_Text under study:_
The Blog

The Scunthorpe problem: the limits of automatic categorization-based web filtering

Cyber news
December 19, 2023

Content filtering or web filtering has been around for over 20 years, and is an effective way of securing employees' web traffic.

However, given the sheer number of websites - by 2023, there will be almost 2 billion websites worldwide - categorizing URLs can be problematic, both in terms of categorization accuracy, but also in terms of keeping information up to date over time (a URL may see its associated site or content change over the years, and consequently change category).

Automatic categorization, based on semantic content analysis, therefore seems to be a solution that is both effective and scalable. In fact, it's an approach adopted by most of the world's web filtering players, resulting in some of the funny situations we'll be looking at in this article.

The Scunthorpe problem

The Scunthorpe problem takes its name from a town of the same name in the UK. In 1996, this locality became famous in spite of itself due to the automated filtering policy implemented by certain online services, notably spam filters and parental controls. The problem was that the filter censored the term "Scunthorpe" because of the sequence of letters "c-u-n-t" it contained, considered offensive (we'll let you look at the translation).

This had both comical and problematic consequences for Scunthorpe residents, who had difficulty communicating online or registering on certain sites.

_Task set:_
1) Answer these questions from the article on the Scunthorpe problem:
(a) For how long has content or web filtering been around?
(b) In what year did Scunthorpe become famous because of automated filtering?
(c) Which two kinds of online services does the article notably name as applying that filtering?
2) Reproduce everything from "Automatic categorization, based" down to "on certain sites." in the article on the Scunthorpe problem.

_Dataset excerpt:_

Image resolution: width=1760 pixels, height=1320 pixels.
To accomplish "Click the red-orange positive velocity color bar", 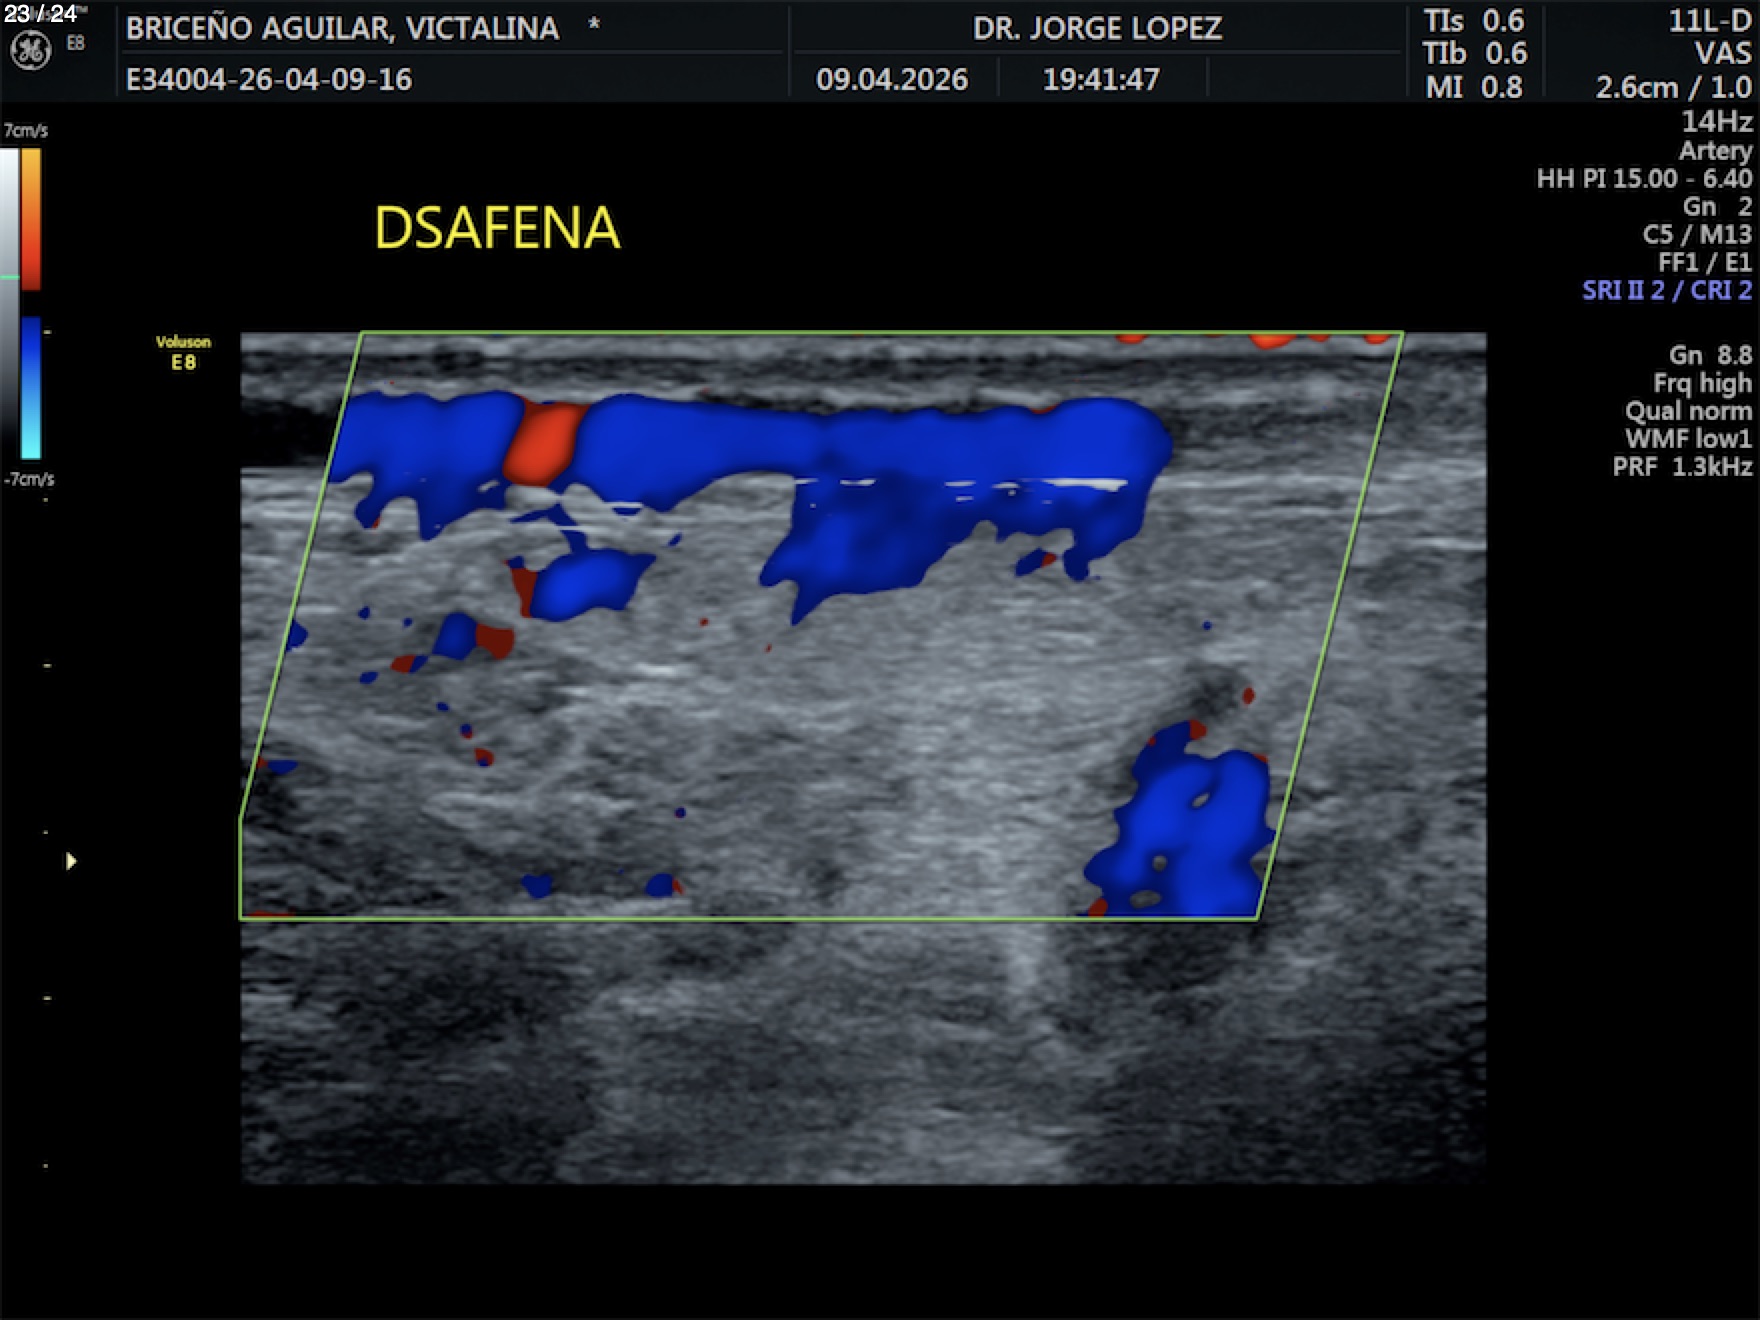I will (31, 218).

_Answers by item:_
1)
(a) Over 20 years.
(b) 1996.
(c) Spam filters and parental controls.

2)
Automatic categorization, based on semantic content analysis, therefore seems to be a solution that is both effective and scalable. In fact, it's an approach adopted by most of the world's web filtering players, resulting in some of the funny situations we'll be looking at in this article.

The Scunthorpe problem

The Scunthorpe problem takes its name from a town of the same name in the UK. In 1996, this locality became famous in spite of itself due to the automated filtering policy implemented by certain online services, notably spam filters and parental controls. The problem was that the filter censored the term "Scunthorpe" because of the sequence of letters "c-u-n-t" it contained, considered offensive (we'll let you look at the translation).

This had both comical and problematic consequences for Scunthorpe residents, who had difficulty communicating online or registering on certain sites.